SOURCE RECORDS:
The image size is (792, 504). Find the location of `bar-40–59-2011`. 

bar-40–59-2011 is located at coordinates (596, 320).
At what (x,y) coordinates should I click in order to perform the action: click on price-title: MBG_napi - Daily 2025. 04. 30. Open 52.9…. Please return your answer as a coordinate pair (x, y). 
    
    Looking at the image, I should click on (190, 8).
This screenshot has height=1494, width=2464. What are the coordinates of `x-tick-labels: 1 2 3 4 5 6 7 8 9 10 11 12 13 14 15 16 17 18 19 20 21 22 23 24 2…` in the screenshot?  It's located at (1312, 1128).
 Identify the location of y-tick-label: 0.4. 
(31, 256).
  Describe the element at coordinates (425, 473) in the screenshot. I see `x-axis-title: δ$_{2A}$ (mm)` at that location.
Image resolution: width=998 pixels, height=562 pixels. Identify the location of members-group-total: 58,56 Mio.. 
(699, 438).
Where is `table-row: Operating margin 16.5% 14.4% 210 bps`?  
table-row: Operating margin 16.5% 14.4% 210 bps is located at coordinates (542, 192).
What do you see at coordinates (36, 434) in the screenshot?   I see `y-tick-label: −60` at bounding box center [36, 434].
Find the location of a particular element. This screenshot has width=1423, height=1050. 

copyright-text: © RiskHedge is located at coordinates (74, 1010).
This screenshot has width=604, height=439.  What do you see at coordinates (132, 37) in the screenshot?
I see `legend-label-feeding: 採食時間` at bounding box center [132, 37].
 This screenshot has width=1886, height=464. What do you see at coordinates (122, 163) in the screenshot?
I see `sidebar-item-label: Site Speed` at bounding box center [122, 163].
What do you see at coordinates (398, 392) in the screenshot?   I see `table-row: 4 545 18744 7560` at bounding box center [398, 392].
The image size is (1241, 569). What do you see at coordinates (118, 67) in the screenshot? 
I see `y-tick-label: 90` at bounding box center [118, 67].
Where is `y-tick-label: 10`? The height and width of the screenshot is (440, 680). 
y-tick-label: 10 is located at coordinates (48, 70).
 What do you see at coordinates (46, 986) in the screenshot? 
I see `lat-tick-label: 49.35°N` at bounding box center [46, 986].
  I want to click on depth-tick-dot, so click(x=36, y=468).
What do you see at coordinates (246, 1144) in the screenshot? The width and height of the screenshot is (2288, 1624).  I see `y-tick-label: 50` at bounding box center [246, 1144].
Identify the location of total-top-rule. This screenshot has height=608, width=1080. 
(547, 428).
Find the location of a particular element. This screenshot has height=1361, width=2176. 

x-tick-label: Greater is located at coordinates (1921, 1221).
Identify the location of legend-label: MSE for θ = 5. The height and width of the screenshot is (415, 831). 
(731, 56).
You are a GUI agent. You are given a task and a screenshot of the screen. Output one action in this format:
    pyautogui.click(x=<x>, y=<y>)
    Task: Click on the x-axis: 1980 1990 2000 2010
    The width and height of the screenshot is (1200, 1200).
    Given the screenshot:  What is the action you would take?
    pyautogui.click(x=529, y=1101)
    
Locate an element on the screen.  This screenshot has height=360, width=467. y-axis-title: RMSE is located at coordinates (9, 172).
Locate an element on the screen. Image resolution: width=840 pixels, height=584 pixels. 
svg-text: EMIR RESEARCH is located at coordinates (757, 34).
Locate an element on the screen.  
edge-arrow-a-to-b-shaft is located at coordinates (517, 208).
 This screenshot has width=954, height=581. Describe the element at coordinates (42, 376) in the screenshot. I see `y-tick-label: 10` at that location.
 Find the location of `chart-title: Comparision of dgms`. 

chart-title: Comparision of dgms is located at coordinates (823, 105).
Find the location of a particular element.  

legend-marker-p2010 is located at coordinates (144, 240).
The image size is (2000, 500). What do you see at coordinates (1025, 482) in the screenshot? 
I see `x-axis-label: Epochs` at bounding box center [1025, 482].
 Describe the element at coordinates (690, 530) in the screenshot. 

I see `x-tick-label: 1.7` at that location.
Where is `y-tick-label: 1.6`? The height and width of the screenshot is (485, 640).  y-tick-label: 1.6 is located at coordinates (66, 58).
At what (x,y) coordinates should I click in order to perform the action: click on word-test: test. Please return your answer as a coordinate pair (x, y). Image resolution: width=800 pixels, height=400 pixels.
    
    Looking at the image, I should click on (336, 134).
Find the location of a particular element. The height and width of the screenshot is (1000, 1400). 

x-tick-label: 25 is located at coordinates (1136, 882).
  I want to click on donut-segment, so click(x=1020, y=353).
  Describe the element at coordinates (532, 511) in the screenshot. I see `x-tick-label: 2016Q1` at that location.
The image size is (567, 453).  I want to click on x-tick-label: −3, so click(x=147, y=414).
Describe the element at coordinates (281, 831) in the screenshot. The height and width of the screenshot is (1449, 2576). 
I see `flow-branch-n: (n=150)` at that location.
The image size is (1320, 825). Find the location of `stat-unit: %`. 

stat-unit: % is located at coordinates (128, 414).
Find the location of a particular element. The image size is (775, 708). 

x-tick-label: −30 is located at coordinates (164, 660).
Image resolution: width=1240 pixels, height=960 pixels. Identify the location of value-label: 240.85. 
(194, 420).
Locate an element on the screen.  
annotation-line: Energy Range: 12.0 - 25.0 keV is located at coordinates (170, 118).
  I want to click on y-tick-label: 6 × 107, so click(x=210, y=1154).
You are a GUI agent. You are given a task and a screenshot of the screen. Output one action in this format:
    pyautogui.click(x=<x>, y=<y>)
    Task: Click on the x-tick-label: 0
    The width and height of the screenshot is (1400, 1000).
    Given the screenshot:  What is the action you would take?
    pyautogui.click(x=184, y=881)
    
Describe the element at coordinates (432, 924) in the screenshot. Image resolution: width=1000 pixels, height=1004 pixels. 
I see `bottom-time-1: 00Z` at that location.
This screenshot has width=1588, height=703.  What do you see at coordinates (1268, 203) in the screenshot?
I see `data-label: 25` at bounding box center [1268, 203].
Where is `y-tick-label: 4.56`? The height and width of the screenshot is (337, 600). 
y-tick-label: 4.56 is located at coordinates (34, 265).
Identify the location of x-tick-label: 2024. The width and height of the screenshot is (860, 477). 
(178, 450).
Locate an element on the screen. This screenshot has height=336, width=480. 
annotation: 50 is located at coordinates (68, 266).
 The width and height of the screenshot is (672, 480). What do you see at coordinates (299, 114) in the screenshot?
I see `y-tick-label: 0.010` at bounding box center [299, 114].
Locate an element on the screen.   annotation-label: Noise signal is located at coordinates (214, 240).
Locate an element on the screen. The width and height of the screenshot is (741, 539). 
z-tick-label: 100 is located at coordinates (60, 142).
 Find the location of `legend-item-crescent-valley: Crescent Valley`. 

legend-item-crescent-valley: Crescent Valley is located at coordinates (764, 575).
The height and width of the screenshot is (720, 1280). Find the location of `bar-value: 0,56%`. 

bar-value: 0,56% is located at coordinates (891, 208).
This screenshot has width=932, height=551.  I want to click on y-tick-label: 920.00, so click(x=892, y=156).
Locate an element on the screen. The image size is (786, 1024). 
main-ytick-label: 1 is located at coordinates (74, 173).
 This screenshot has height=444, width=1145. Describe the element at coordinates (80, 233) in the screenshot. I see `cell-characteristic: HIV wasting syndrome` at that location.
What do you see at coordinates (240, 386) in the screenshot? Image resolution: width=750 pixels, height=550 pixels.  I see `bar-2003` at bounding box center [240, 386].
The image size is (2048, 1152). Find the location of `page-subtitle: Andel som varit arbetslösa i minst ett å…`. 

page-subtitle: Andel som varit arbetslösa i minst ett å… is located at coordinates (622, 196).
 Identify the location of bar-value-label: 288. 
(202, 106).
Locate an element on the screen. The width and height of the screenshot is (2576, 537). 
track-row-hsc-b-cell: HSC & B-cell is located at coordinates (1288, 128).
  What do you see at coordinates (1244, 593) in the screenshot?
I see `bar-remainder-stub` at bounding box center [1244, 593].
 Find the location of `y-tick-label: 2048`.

WHAT THIS TASK INVOLVES: Turn the material, from its first line through the line containing "Describe the element at coordinates (425, 473)" inclusive, into a Markdown table with the columns "Row" and "Line", numbering each row and leaving out blank lines.

REPLY TO THE TASK:
| Row | Line |
|---|---|
| 1 | The image size is (792, 504). Find the location of `bar-40–59-2011`.  |
| 2 | bar-40–59-2011 is located at coordinates (596, 320). |
| 3 | At what (x,y) coordinates should I click in order to perform the action: click on price-title: MBG_napi - Daily 2025. 04. 30. Open 52.9…. Please return your answer as a coordinate pair (x, y).  |
| 4 |     Looking at the image, I should click on (190, 8). |
| 5 | This screenshot has height=1494, width=2464. What are the coordinates of `x-tick-labels: 1 2 3 4 5 6 7 8 9 10 11 12 13 14 15 16 17 18 19 20 21 22 23 24 2…` in the screenshot?  It's located at (1312, 1128). |
| 6 |  Identify the location of y-tick-label: 0.4.  |
| 7 | (31, 256). |
| 8 |   Describe the element at coordinates (425, 473) in the screenshot. I see `x-axis-title: δ$_{2A}$ (mm)` at that location. |